On April 28th 2017 at 48 years old, Darren Leith was rushed to hospital after what we thought was some kind of seizure. He was put into an induced coma in the ICU. After lots of test, doctors were still unsure what had caused the ‘seizure’ or what was wrong with him, a stroke and brain haemorrhage were both ruled out as nothing was showing on scans. Upon coming out of the coma, it was becoming more prominent that Daz was not responding as a normal patient should when waking up. He was awake but was only able to move his eyes up and down and was responding via eye movement when asked. A specialist was called in to have a look at him.
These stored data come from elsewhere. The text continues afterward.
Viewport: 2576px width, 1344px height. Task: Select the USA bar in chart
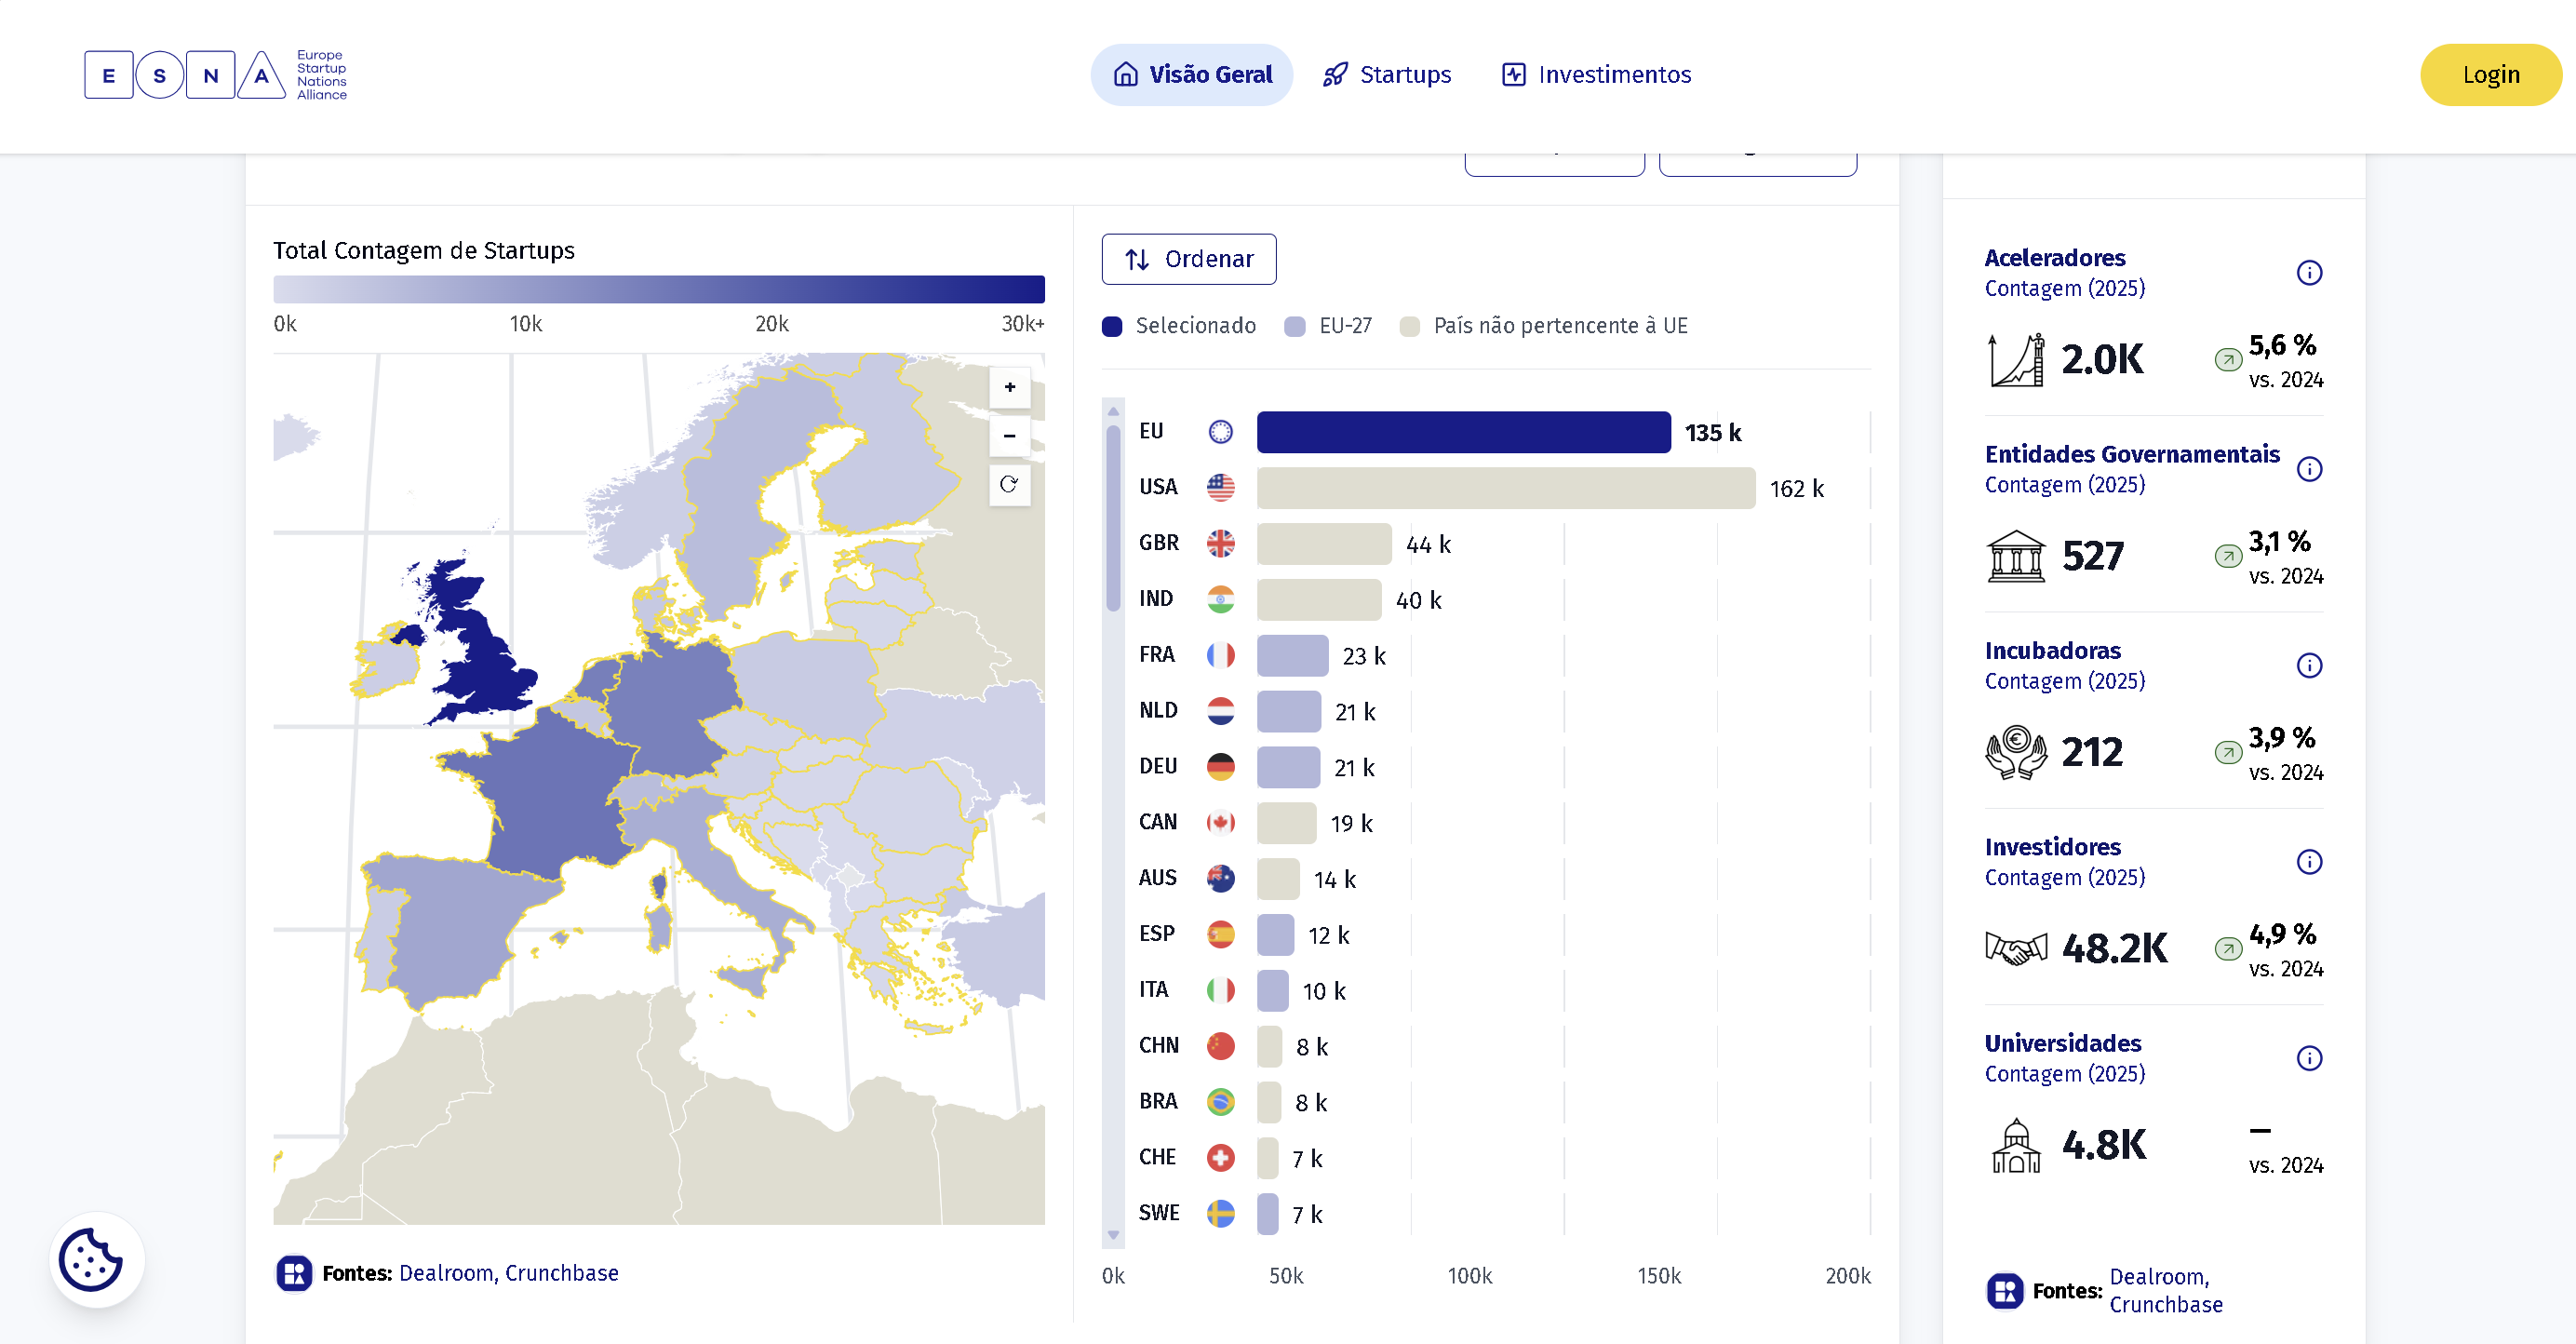point(1505,488)
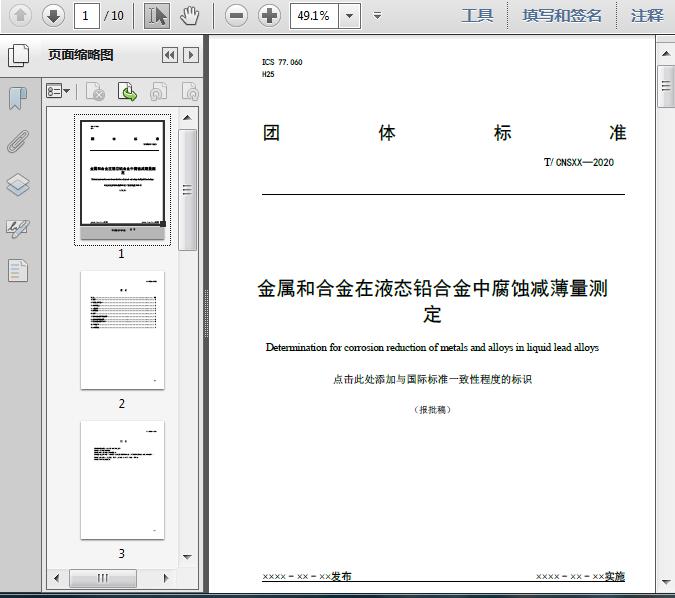Open the 工具 pane
Viewport: 675px width, 598px height.
click(x=477, y=15)
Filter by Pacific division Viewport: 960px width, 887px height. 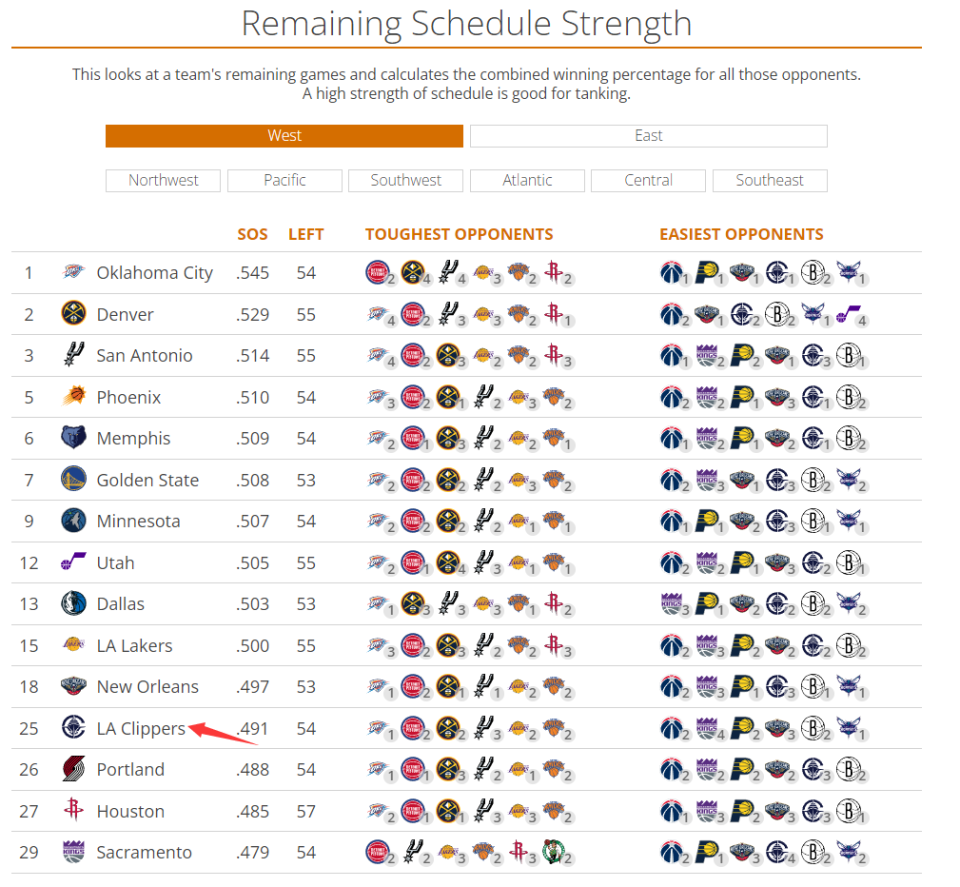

After speaking to doctors and looking at his notes and scans, the specialist seemed to know what was wrong. Daz had suffered a huge and rare brainstem stroke, which was not clearly noticeable on the scans as it’s at the very base of the brain. The brainstem sits just above the spinal cord and controls speech, breathing, body temperature and impulses sent from the brain to various body parts. We all need the brainstem to function for survival, making a brainstem stroke life threatening. 



The specialist diagnosed Daz with Locked-in Syndrome as a result of the stroke. Only 1% of stroke victims are left with this condition. This neuro specialist had only ever seen the condition once before, and it wasn’t in Barrow. It meant the way we saw him after coming out of the coma would be how he would be for the foreseeable. This is complete paralysis of all voluntary movements of the body except vertical eye movement which would be his only way of communicating (look up for ‘yes’ and down for ‘no’). There is no treatment or cure for the condition, we can only hope Daz can make some kind of recovery.

Daz’s cognitive part of his brain is unaffected, meaning he is still himself, he knows what’s going on around him, he can still think and reason. He still feels touch, pain, itches etc. He is as the name states, ‘locked’ inside his body.  Due to the extent of the condition, Daz was offered a DNR after the diagnosis. He looked down, he wanted to fight it, so we’re fighting it with him.